Les évolutions rapides d’organisation du travail érodent le mode de fonctionnement des liens sociaux dans l’entreprise et donc la place et la possibilité de coopérer et limitent même l’efficacité dans le travail.
Ces évolutions génèrent un sentiment d’irritation.
Le temps de plus en plus rapide est en effet en contradiction avec la coopération qui demande connaissance mutuelle, confiance, réciprocité et engagement sur le long terme.

Donner pour éprouver le sentiment d’exister

Ce chapitre envisage la coopération non plus avec une personne mais un ensemble. La réciprocité n’est donc plus directe, elle se construit en réseau. On donne alors pour ne pas rompre les flux d’échanges. L’auteur illustre son propos à partir de l’exemple du chercheur participant à un colloque qui « donne » au risque d’être pillé mais aussi reconnu. Il analyse aussi comment les transformations à France Télécom, du service publique à l’usager à la relation commerciale au client a pu changer la nature même de la relation à l’entreprise et provoquer une irruption forte des émotions, remettre en cause, chez les salariés, le sentiment d’exister. S’appuyant sur la psychologie sociale il montre la socialisation des émotions. Il ne peut y avoir de coopération sans sociabilité professionnelle.

Interdire de donner

Les pratiques mises en œuvre par les salariés pour être efficaces sont souvent mal perçues par l’entreprise bien qu’elle en soit bénéficiaire. L’engagement des employés est ici analysé dans des situations de crise comme la réaction des agents d’EDF lors de la tempête de 1999.
Norbert Alter analyse ce phénomène en regard des principes du management des entreprises qui de fait sont en contradiction avec le don au nom de la rationalité, de l’économie de temps toujours plus recherchée. A la lumière de quelques exemples l’auteur montre comment l’entreprise « gère » ces pratiques de don, de lien social pour mieux les contrôler au risque d’une perte d’efficacité.
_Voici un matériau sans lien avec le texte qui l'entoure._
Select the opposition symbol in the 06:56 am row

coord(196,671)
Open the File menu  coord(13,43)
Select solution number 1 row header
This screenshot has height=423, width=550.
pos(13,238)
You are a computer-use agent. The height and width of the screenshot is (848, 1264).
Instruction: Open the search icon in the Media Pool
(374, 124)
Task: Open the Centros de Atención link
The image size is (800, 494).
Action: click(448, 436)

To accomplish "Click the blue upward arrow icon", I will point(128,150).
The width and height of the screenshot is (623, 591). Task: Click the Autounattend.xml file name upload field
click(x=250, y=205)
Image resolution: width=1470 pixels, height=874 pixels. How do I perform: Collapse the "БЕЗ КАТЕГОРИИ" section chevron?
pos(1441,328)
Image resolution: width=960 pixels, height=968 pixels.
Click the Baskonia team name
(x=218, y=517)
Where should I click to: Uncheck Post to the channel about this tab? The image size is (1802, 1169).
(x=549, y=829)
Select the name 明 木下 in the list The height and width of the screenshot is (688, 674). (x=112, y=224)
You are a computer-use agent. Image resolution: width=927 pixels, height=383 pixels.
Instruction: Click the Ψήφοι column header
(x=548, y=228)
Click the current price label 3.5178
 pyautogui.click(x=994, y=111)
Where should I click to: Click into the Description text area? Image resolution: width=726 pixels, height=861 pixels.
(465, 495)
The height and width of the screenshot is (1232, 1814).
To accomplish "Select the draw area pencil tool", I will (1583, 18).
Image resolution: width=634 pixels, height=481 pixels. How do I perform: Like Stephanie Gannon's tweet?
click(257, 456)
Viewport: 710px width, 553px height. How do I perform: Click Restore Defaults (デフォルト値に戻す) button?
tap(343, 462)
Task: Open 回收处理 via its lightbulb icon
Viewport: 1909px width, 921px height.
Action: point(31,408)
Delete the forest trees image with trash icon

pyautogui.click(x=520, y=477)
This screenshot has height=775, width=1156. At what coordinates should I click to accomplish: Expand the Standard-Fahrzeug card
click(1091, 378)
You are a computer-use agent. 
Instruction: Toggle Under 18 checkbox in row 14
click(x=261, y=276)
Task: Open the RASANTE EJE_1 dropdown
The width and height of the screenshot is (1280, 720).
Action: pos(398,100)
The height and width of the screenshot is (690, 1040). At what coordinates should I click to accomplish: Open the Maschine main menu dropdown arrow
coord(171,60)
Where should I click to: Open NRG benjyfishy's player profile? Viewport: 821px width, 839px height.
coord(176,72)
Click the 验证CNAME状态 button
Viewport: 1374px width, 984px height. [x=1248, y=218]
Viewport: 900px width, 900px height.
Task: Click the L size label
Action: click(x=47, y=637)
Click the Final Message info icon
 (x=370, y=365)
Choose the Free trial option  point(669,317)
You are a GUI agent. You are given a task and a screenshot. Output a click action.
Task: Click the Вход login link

Ingratitude et engagement raisonné

Le sentiment de ne pas être reconnu semble de plus en plus exprimé et ce d’autant plus que le monde du travail évolue, demande des efforts d’adaptation constants.
L’exemple d’une employée de banque illustre bien cette situation et montre que la formule de « résistance au changement » souvent invoquée par la hiérarchie est un préjugé dénué de réalité, que les systèmes d’organisation du travail proposés le sont parce qu’ils sont considérés comme beaux et scientifiques plus que pour leur efficacité. C’est le cas en particulier pour l’évaluation des performances des opérateurs.
L’auteur montre que la reconnaissance en regard du don est indispensable pour que le salarié trouve sa place, accède à l’estime de soi, et met en évidence les limites de la reconnaissance par l’argent, par les primes. Il compare les systèmes de management par l’amont et par l’aval posant ainsi la question du « sens » du travail et des moyens de défense des salariés qui prennent une distance par rapport à leur rôle et privilégient les relations affinitaires.

En conclusion, face à la crise d’organisation, de management, Norbert Alter propose trois pistes : reconnaître que les échanges sociaux sont une richesse, accepter les conclusions des études de sciences sociales et faire preuve de gratitude à l’égard des salariés de l’entreprise.